▶ [Brief]: Where a line of the material contains the string "toolbar", copy that line.
------------------------------------------------------------
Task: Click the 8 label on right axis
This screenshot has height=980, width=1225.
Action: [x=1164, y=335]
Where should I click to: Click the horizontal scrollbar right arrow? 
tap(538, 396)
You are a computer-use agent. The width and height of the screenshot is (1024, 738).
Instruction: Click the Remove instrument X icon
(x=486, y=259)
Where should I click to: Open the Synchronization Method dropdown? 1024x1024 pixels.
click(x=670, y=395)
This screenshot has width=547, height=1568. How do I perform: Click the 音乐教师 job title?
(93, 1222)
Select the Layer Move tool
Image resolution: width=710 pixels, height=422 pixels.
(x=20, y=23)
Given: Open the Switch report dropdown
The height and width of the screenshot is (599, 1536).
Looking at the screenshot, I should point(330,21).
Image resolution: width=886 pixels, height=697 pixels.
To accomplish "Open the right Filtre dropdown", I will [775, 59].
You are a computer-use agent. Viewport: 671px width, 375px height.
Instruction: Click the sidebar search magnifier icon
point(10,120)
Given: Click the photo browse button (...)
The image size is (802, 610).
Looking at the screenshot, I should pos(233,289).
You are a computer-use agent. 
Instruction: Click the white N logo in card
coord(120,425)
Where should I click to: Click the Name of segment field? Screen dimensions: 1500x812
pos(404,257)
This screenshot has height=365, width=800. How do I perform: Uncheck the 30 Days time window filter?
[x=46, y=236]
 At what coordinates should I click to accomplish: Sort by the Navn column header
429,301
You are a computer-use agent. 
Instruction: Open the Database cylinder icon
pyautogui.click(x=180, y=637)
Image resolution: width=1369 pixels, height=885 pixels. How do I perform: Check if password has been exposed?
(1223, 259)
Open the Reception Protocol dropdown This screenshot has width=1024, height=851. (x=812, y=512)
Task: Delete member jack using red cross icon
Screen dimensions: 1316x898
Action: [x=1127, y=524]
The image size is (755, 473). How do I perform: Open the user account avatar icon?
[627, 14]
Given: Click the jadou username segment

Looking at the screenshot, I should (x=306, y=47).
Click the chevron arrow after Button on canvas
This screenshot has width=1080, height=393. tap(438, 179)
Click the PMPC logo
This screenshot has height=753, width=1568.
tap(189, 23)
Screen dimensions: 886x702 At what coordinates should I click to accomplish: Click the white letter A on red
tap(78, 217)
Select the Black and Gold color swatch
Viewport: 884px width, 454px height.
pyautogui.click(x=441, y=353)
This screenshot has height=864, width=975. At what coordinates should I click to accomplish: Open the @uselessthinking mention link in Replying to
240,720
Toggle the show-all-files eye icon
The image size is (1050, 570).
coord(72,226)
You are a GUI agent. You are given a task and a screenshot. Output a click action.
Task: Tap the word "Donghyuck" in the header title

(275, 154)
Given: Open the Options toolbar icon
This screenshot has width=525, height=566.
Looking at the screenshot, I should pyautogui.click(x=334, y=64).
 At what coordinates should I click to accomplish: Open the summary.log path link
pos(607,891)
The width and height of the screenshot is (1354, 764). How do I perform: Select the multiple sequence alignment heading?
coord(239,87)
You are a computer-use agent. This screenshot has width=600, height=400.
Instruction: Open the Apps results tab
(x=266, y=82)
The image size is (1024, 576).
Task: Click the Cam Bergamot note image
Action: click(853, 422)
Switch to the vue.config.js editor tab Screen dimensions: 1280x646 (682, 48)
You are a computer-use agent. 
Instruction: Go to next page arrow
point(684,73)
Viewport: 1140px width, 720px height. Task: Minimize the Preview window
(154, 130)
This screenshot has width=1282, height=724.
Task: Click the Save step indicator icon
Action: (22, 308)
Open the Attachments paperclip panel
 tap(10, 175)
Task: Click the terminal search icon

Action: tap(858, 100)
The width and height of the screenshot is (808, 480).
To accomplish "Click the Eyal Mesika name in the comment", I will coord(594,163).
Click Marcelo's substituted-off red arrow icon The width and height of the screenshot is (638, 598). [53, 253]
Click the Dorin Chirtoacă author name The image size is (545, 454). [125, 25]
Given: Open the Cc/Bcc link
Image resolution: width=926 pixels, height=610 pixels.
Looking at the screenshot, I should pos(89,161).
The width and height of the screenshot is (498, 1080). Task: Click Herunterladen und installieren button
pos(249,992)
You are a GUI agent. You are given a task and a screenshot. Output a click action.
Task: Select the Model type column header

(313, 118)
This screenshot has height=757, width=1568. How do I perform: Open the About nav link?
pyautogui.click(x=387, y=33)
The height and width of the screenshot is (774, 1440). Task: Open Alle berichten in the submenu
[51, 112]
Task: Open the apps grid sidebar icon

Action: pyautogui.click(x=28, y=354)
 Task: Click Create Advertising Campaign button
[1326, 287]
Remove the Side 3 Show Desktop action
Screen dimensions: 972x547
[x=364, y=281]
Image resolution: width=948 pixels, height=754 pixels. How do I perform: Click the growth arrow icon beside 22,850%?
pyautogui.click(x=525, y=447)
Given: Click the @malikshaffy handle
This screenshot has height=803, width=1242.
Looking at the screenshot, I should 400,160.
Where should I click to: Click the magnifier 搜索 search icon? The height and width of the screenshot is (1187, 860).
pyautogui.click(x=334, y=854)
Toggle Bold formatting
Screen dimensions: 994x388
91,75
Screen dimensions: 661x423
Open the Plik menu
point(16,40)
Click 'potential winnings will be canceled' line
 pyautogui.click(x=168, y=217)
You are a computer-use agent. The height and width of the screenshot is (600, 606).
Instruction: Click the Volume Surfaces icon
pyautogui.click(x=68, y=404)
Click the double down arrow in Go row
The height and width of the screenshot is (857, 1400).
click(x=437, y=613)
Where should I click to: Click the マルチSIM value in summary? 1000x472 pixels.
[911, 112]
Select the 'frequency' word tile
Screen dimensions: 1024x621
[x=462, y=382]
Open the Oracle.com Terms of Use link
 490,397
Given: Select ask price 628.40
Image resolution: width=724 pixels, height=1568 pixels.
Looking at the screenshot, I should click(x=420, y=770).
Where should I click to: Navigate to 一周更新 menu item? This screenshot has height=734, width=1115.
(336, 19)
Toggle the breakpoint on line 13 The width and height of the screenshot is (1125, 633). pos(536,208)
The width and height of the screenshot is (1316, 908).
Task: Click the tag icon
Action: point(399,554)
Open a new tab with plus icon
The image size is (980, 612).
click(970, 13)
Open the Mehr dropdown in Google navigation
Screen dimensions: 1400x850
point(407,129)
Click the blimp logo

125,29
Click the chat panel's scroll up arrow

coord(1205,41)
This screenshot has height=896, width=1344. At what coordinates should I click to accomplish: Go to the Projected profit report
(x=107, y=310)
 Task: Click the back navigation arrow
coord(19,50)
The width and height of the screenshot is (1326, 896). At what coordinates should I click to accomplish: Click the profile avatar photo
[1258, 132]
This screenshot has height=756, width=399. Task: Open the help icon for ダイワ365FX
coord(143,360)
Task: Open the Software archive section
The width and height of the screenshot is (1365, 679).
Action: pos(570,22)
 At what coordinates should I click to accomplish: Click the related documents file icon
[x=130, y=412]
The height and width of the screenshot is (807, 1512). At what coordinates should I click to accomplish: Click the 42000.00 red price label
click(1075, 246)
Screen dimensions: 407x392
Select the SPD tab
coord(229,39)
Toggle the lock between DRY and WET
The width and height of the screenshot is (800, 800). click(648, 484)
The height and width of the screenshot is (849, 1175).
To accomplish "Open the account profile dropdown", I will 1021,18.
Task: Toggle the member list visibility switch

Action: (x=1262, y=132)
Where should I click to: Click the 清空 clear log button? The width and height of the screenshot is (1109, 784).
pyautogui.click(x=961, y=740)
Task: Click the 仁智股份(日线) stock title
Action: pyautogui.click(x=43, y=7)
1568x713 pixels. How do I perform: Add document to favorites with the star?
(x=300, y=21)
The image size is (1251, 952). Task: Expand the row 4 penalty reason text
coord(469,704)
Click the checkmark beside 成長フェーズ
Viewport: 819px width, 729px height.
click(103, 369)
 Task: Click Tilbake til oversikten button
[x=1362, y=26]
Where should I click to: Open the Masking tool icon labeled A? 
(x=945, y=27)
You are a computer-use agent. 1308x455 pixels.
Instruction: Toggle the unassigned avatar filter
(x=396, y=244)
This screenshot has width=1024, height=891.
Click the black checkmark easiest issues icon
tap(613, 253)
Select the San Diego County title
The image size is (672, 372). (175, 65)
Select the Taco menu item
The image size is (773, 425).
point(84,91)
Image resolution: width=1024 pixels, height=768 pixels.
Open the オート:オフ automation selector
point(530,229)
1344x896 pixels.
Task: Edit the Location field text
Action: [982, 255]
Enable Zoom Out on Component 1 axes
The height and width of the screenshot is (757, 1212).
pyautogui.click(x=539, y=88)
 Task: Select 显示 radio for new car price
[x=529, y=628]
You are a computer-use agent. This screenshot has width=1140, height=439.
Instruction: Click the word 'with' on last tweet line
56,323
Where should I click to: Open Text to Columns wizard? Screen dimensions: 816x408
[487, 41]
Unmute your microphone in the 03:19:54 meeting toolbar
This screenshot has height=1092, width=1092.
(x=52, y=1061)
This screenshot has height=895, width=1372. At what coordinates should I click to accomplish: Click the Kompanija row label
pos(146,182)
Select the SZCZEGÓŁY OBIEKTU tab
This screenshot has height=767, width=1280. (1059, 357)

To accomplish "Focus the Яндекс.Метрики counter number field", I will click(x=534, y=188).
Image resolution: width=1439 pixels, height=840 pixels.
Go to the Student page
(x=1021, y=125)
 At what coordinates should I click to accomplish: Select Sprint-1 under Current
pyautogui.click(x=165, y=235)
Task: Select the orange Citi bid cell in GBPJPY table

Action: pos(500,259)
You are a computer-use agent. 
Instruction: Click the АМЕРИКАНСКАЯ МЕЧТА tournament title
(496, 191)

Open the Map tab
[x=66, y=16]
------------------------------------------------------------
▶ [Answer to this problem]:
Given: Open the Options toolbar icon
Unmute your microphone in the 03:19:54 meeting toolbar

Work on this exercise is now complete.